Les bombes ne tuent pas l’idéologie : À peine entré en fonction, le président américain Joe Biden a ordonné une frappe aérienne en Syrie – et une autre a été annulée à la dernière minute. Que pensez-vous de cela ?

Comme vous le soulignez, les bombes ne peuvent pas tuer l’idéologie. En fait, les bombardements et autres actes de violence peuvent renforcer la conviction idéologique et faciliter le recrutement de nouvelles personnes. Je n’ai pas non plus soutenu l’utilisation intensive de la guerre des drones par Obama.

En parlant de Joe Biden : les Etats-Unis n’ont pas encore signé la Convention d’Ottawa. Selon vous, quelles sont les chances que cela se produise pendant la présidence de Joe Biden ? Le monde a-t-il besoin du leadership américain ?

Je ne peux pas prédire ce que Biden fera concernant le traité d’interdiction des mines. Mais il est très probable qu’il revienne sur la politique de Trump et aligne la politique de son administration sur celle de l’administration Obama, qui a amené les États-Unis très près de la conformité avec le traité, même s’il n’a pas été signé.

Professeure Williams, vous êtes également présidente de la Nobel Women’s Initiative.

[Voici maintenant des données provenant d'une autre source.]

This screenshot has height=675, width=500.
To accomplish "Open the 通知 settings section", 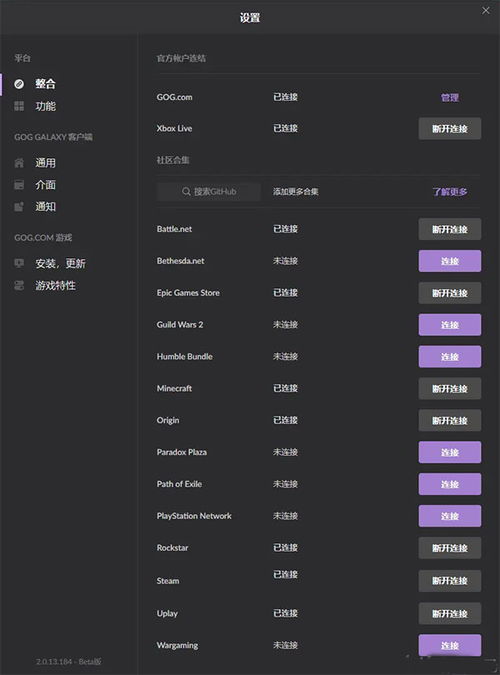I will pyautogui.click(x=45, y=207).
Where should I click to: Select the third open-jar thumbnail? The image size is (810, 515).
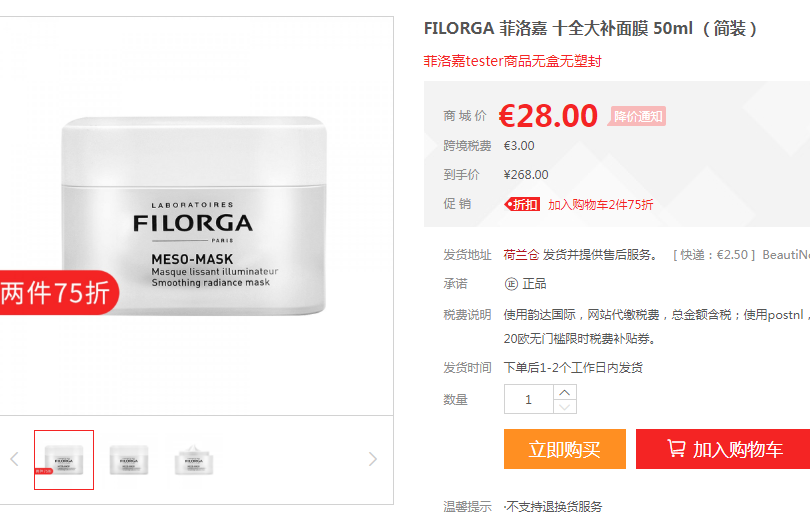click(x=194, y=460)
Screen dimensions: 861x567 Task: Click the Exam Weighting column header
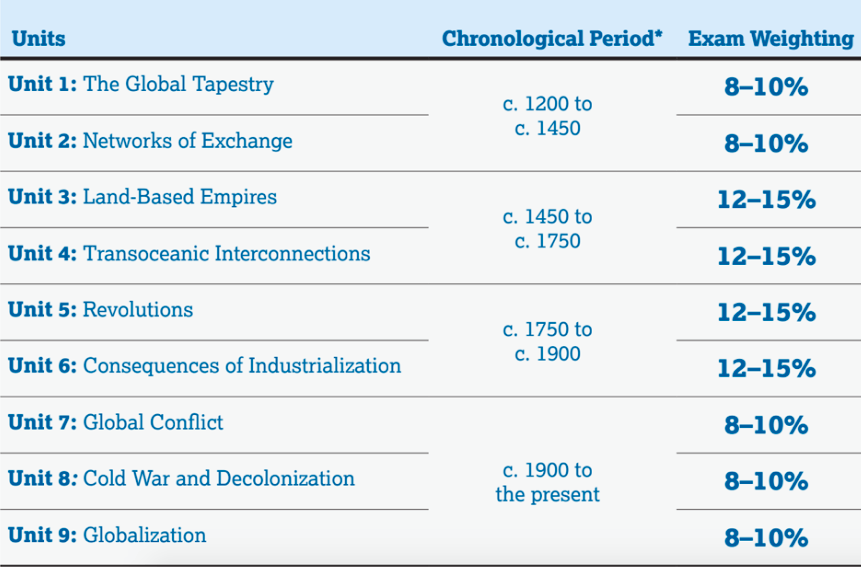pos(771,38)
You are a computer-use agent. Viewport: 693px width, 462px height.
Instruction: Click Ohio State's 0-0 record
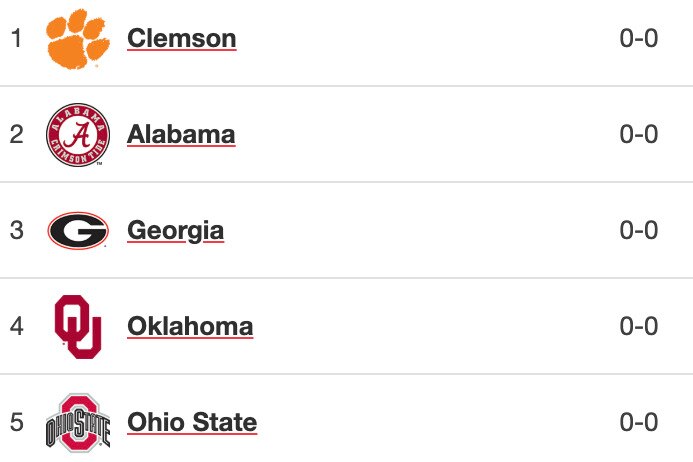[x=639, y=422]
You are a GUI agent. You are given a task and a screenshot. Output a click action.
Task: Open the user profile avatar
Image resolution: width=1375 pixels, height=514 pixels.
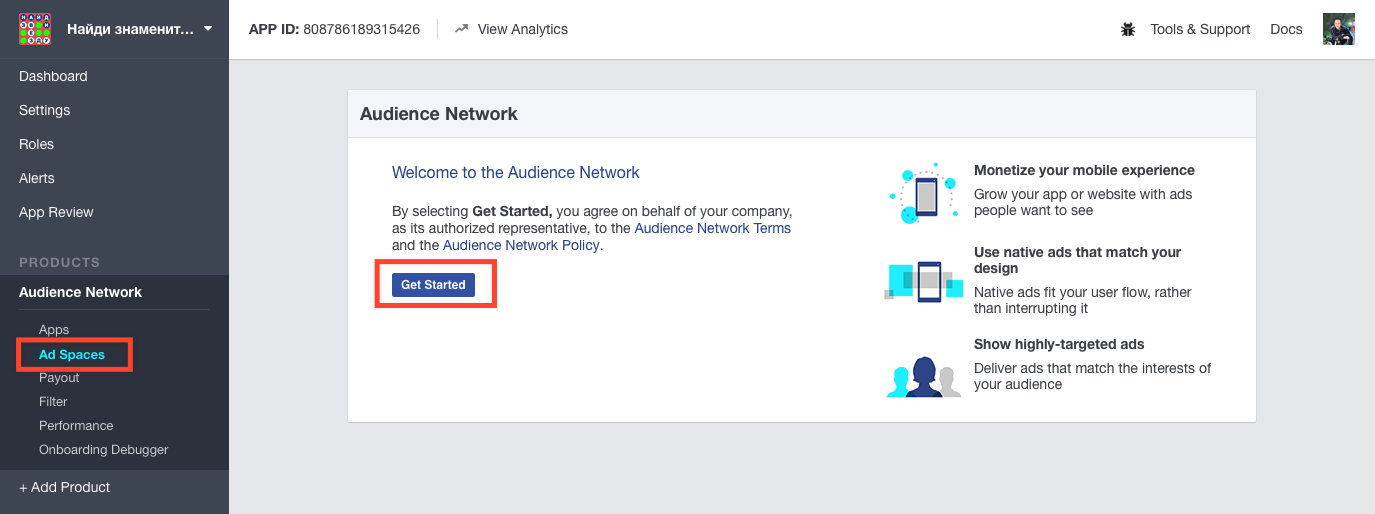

Que fait exactement cette initiative et comment peut-on soutenir votre important travail ?

La Nobel Women’s Initiative a été lancée en 2006. Elle réunit cinq femmes lauréates du prix Nobel de la paix, qui utilisent leur influence et leur accès pour mettre en lumière les organisations féminines locales dans les zones de conflit du monde entier qui œuvrent pour une paix durable dans la justice et l’égalité.

 

Professeure Williams, merci beaucoup pour l’interview !

 

À propos des initiatives « Visages de la Démocratie » et « Visages de la paix » :

Avec près de 100 personnalités du monde politique, des affaires, des médias et de la société – dont l’ancien président de la Commission européenne Jean-Claude Juncker, le Premier ministre du Royaume de Norvège Erna Solberg, le président de la République d’Estonie Kersti Kaljulaid, le ministre fédéral allemand des Affaires étrangères Heiko Maas et le secrétaire général de l’OSCE Thomas Greminger – l’initiative Les Visages de la Démocratie en est à sa cinquième année d’existence. Les premiers « visages » de l’initiative « Visages de la paix » fondée en 2019 sont le directeur du SIPRI Dan Smith, le président de l’Atlantic Brücke e.V. Sigmar Gabriel, le CiO 2019 de l’OSCE et le ministre des affaires étrangères et européennes de la République slovaque Miroslav Lajčák et le chef d’état-major de la 69e brigade de sous-marins de la flotte du Nord Vasili A. Arkhipov.